Families, mental health workers push for new mental health emergency unit
Critics say the city's emergency rooms cannot handle mental health patients in crisis.
A small group protested Monday morning against the Saskatchewan government's decision to put a new mental health emergency wing on hold.
Mental health workers, families of patients, and the Opposition NDP's health critic Danielle Chartier spoke to media outside the University of Saskatchewan campus.
"We're here today to get the Sask. Party government to put their money where their mouth is and support staffing for a mental health assessment and short stay unit in the emergency department at RUH," said Chartier.
The unit at Saskatoon's Royal University Hospital was scheduled to open this fall. The project received a $1 million private donation, and has enough funding to build the facility, but the government has not provided funding to staff the unit.
The Ministry of Health said in an e-mail statement that the Saskatoon Health Region submitted a formal project proposal in September, which the ministry is reviewing "to ensure sustainable funding is available for annual operating costs."
Traditional emergency rooms 'not the right environment'
"You wouldn't leave someone having a heart attack in an emergency room for eight hours," she said
"I believe mental health should have the same dignity. Because it's just as life-threatening."
According to the Royal University Hospital Foundation's website, 9,000 people came to the RUH emergency room last year because of mental health and addiction issues.
Ten per cent of those patients — roughly 900 — left without receiving care, or without the consent of a doctor. That number is the highest in Canada.

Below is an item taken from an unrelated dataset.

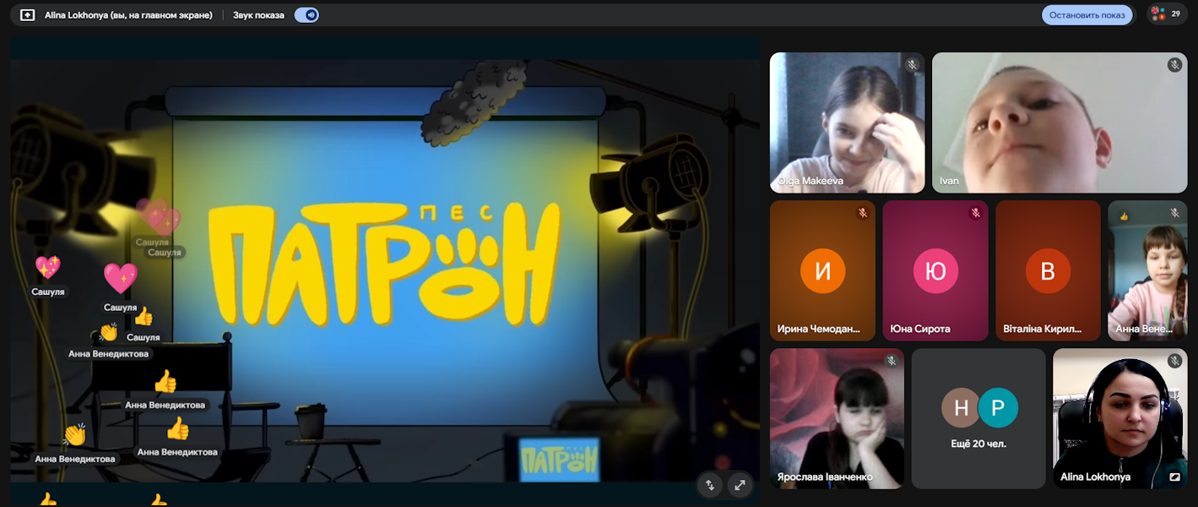Click the shared Патрон presentation screen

Lucy Mauerhoff's son is one of the patients who stayed.
"They said he had to be admitted to the Dube [Centre for Mental Health at RUH] and there was no bed," she said.
"They put him into a jail cell in the Emergency. This is an honest to goodness jail cell used for violent patients."

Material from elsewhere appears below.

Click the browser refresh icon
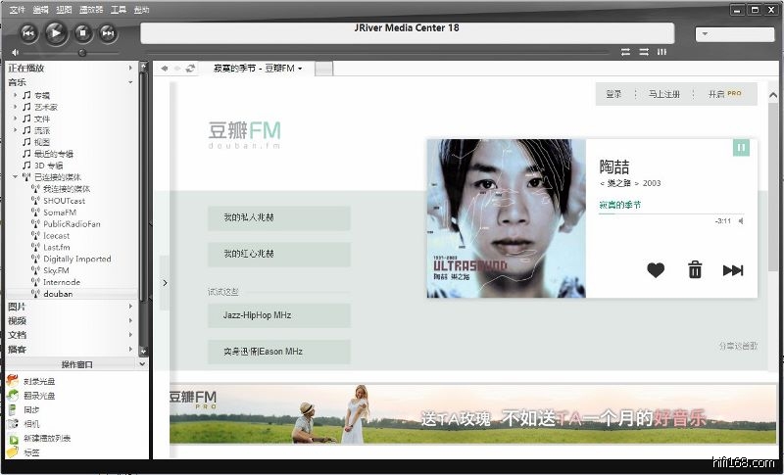Image resolution: width=784 pixels, height=475 pixels. pos(190,69)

Mauerhoff's son suffers from obsessive compulsive disorder and had become anxious and confused.
Mental health workers say a person in crisis confronts systemic issues even as they walk through the emergency room doors.
"It's not the right environment for mental health either," said Jenna Neufeld
Critic calls unit a 'no brainer'
The Saskatchewan government has said that despite a $1 million donation from philanthropists Irene and Leslie Dube towards a new unit, there are "additional considerations," like a new emergency department at the Jim Pattison's Children's Hospital, opening in 2019.

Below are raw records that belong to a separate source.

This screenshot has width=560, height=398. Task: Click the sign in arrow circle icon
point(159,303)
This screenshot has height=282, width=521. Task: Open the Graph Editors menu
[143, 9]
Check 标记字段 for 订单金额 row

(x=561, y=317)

NDP health critic Danielle Chartier argues the decision to fund staffing at a new mental health emergency room is "a no brainer."
"It could be staffed with psychiatric nurses. It's not a big funding request," she said.
"And there's federal dedicated dollars to the tune of about $160 million over the next 10 years."
Both Chartier and the mental health workers present stressed that staff within the city's emergency rooms are not the issue, but that the facilities are not built for, or equipped to handle, mental health crises.
"The staff do the best they can," said Jenna Neufeld.
She calls a future mental health emergency room at RUH a "sanctuary" compared to what patients deal with now.